In Distributed Systems, a model is a simplified representation of a distributed system used for analysis and design, typically including system elements (e.g., nodes, channels) and rules governing their behavior.

A Node is an individual computing unit in a distributed system, capable of performing local computations and sending/receiving messages.

A Channel is a communication link between nodes in a distributed system model, used for sending and receiving messages.

Message Passing is the primary method of communication in distributed systems, where nodes exchange information by sending discrete messages to each other.

State is the current condition or values of variables in a node or the entire distributed system at a given point in time.

Latency is the time delay between the initiation of a request or action and the receipt of a response in a distributed system.

Replication is the process of maintaining multiple copies of data or services across different nodes in a distributed system to improve reliability and performance.

Consensus is the process by which nodes in a distributed system agree on a common value or decision, despite the possibility of failures or Byzantine behavior.

Eventual Consistency is a weak consistency model that guarantees that, given enough time without updates, all replicas in a distributed system will converge to the same state.

Sharding is the practice of horizontally partitioning data across multiple nodes in a distributed system to improve scalability and performance.

Load Balancing is the distribution of workloads across multiple nodes in a distributed system to optimize resource utilization and improve overall system performance.

Review questions

What are defining characteristics of a distributed system?

  • Collection of independent, autonomous computing units
  • Interact by exchanging messages via an interconnection network
  • Appear to external users as a single coherent computing facility
  • Can be affected by failures of components unknown to other parts of the system

What are some simple models to represent a Distributed System?

  • Nodes and messages exchanged between them
  • (More complex model) nodes with state, and messages that can change that state

Why would you choose to use a system model?

  • They allow us to reason about system behavior without building prototypes
  • Enable making strong statements about system behavior
  • Allow for both theoretical advances and practical implementation

Using a simple model, can you describe how

Using a simple model, we can describe how nodes interact through messages, how failures might occur, and how the system state changes over time.

==*==

=== To-do list ===
a - List every defining characteristic of a distributed system that the distributed systems text gives.
b - Answer these questions using the distributed systems text:
(i) What kind of consistency model does it call Eventual Consistency?
(ii) In what manner does Sharding partition data across nodes?
(iii) In the more complex of the simple models, what can messages do?
c - Reproduce verbatim the stretch of the distributed systems text from "Message Passing is" through "point in time.".

=== Provided data ===

==*==

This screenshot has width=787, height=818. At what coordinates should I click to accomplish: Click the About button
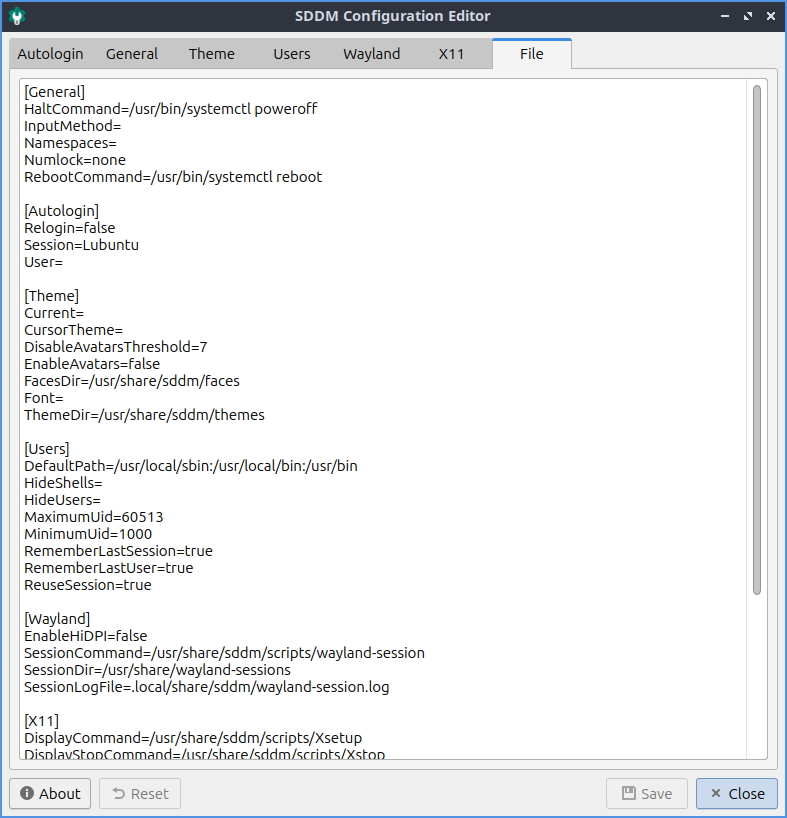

==*==

=== Task-by-task answers ===
a -
- Collection of independent, autonomous computing units
- Interact by exchanging messages via an interconnection network
- Appear to external users as a single coherent computing facility
- Can be affected by failures of components unknown to other parts of the system

b -
(i) A weak consistency model.
(ii) Horizontally.
(iii) They can change the state of nodes.

c -
Message Passing is the primary method of communication in distributed systems, where nodes exchange information by sending discrete messages to each other.

State is the current condition or values of variables in a node or the entire distributed system at a given point in time.